● Description of the task: Write what comes next in the passage below on the preliminary injunction standard, starting after its final sentence.

● Passage given:
--

In order to obtain a preliminary injunction, a party must establish irreparable harm and either (a) a likelihood of success on the merits or (b) a sufficiently serious question going to the merits, with a balance of hardships tipping in favor of the party requesting the preliminary injunction. See Otokoyama Co. v. Wine of Japan Import, Inc., 175 F.3d 266, 270 (2d Cir. 1999). In this case, however, plaintiff seeks a mandatory injunction, that is, he asks to "stay governmental action taken in the public interest pursuant to a statutory or regulatory scheme." Bery v. City of New York, 97 F.3d 689, 694 (2d Cir. 1996) (quoting Plaza Health Lab., Inc. v. Perales, 878 F.2d 577, 580 (2d Cir. 1989)) (internal quotation marks omitted), cert. denied, 520 U.S. 1251 (1997). He therefore must satisfy "the more rigorous likelihood-of-success standard." Id. In other words, Tunick must establish a clear or substantial likelihood of success on the merits. See Tom Doherty Assocs., Inc. v. Saban Entertainment, Inc., 60 F.3d 27, 34 (2d Cir. 1995).
Because violations of First Amendment rights are presumed irreparable, see Elrod v. Burns, 427 U.S. 347, 373 (1976), "the very nature of [plaintiff's] allegations" satisfies the requirement that he show irreparable injury. Bery, 97 F.3d at 694. The only issue in this case, therefore, is whether Tunick has established a clear or substantial likelihood of success on the merits.

--

● Records:
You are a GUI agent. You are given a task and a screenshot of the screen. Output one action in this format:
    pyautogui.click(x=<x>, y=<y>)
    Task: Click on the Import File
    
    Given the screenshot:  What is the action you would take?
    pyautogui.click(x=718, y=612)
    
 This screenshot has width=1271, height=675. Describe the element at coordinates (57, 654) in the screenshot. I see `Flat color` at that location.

--

● Response to the task:
Although this case initially arose out of plaintiff's application for a photography permit from the City, it now turns entirely on the prohibition against public nudity contained in New York state law, and not on the City's licensing regime.4 The injunction issued by the district court prohibited the City from interfering with the proposed photo shoot; it did not require the City to issue Tunick a permit. Perhaps because of this, the City makes no defense of its permitting scheme. More importantly, the City has repeatedly and expressly abandoned any argument based on its possible right to impose time, place, or manner restrictions on the shoot.
The City's limited position in this court has instead been that it cannot permit the photo shoot to proceed (i.e., that it must interfere with the shoot by arresting Tunick and the models) because the state law prohibiting public nudity bars nudity of the sort proposed by plaintiff. Specifically, the City maintains that the exemption to the ban on public nudity applies only to "performances or exhibitions that [take] place indoors before audiences." Appellant's Brief at 14. Because, the City contends, the photo shoot is not a performance or exhibition of the kind contemplated by the statute's exemption and because it is not scheduled to occur indoors, Tunick's activity falls squarely within the statute's proscription.5
The City, however, has cited no decision in support of its narrow interpretation of the statutory exemption, and this court has found only one case, by a municipal court, that appears to have interpreted the statute in the manner suggested by the City....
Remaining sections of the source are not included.